* **Work instructions**
Across the entries, count the lines that include "Policy" and report only that number.
▽
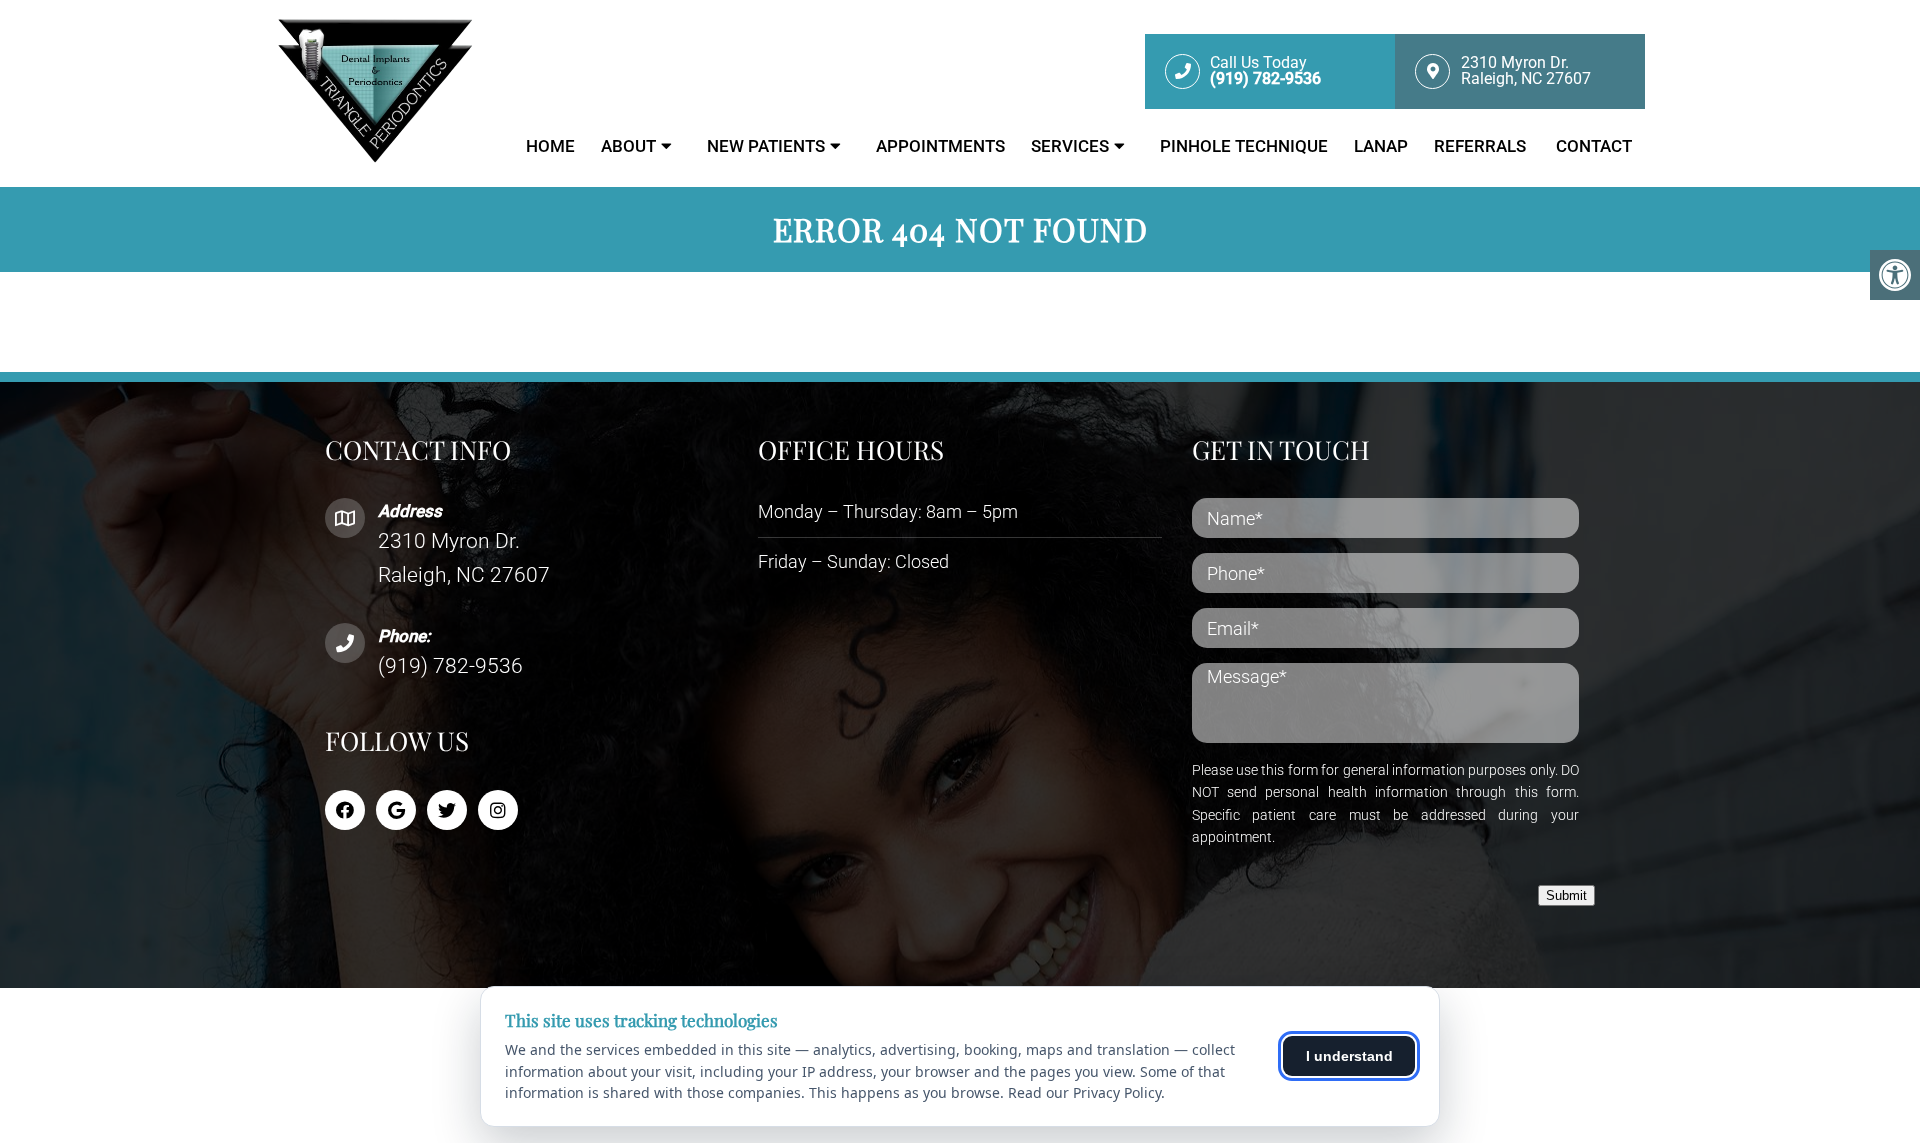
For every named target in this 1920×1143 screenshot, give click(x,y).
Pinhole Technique (1244, 146)
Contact (1594, 146)
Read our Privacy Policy (1084, 1092)
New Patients (766, 146)
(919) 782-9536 (450, 666)
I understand (1349, 1056)
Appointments (940, 146)
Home (550, 146)
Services (1070, 146)
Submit (1566, 895)
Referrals (1482, 146)
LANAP (1381, 146)
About (628, 146)
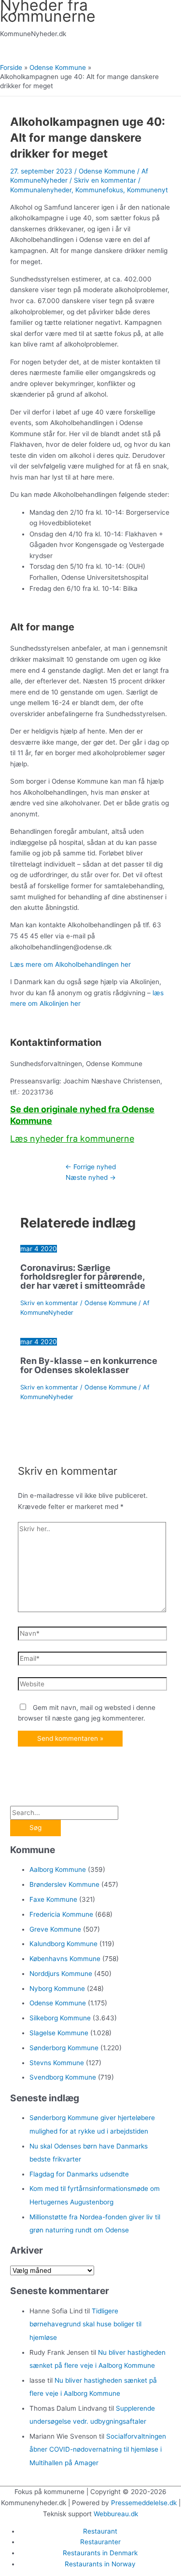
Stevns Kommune (56, 2063)
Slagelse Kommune (58, 2033)
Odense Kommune (107, 171)
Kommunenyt (147, 190)
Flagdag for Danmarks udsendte (79, 2174)
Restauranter (100, 2542)
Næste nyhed (91, 1177)
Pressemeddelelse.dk (144, 2503)
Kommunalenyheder (40, 190)
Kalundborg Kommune (63, 1944)
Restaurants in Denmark (100, 2553)
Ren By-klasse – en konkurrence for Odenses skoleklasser (88, 1365)
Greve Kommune (55, 1929)
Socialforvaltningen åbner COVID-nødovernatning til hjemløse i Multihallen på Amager (97, 2449)
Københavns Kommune (64, 1958)
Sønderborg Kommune (63, 2048)
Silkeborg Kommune (60, 2018)
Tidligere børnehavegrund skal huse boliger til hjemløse (85, 2324)
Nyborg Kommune (57, 1988)
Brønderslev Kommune (64, 1884)
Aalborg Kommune (57, 1869)
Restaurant (100, 2531)
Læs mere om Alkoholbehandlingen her (70, 964)
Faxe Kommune (53, 1899)
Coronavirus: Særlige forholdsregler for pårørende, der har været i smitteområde (82, 1276)
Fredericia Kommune (61, 1914)
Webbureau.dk (116, 2514)
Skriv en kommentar (105, 180)
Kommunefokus (99, 190)
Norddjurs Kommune (60, 1973)
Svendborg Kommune (62, 2077)
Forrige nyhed (90, 1167)
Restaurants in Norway (100, 2564)
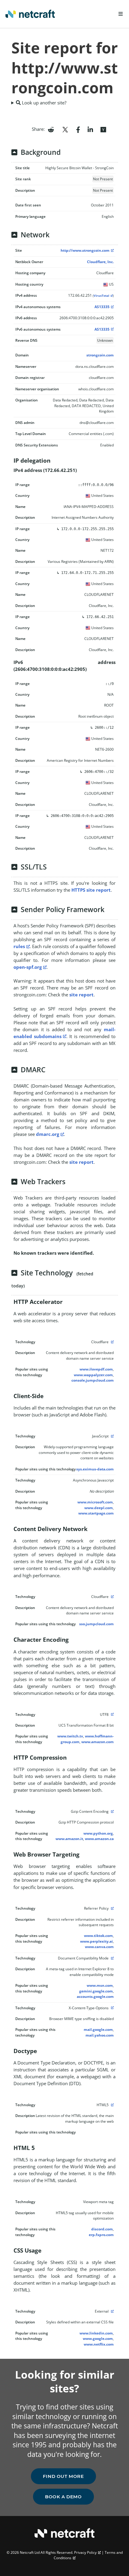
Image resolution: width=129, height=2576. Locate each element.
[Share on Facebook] (78, 129)
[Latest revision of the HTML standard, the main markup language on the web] (112, 2104)
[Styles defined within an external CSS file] (112, 2311)
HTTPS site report (91, 890)
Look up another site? (43, 103)
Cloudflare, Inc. (100, 261)
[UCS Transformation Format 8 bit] (112, 1714)
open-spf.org (28, 967)
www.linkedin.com (96, 2333)
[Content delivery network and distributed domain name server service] (112, 1341)
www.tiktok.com (98, 1935)
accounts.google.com (95, 1996)
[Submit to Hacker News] (103, 129)
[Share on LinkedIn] (90, 129)
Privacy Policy (85, 2552)
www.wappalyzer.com (93, 1374)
△
* **Reply to the exercise**
2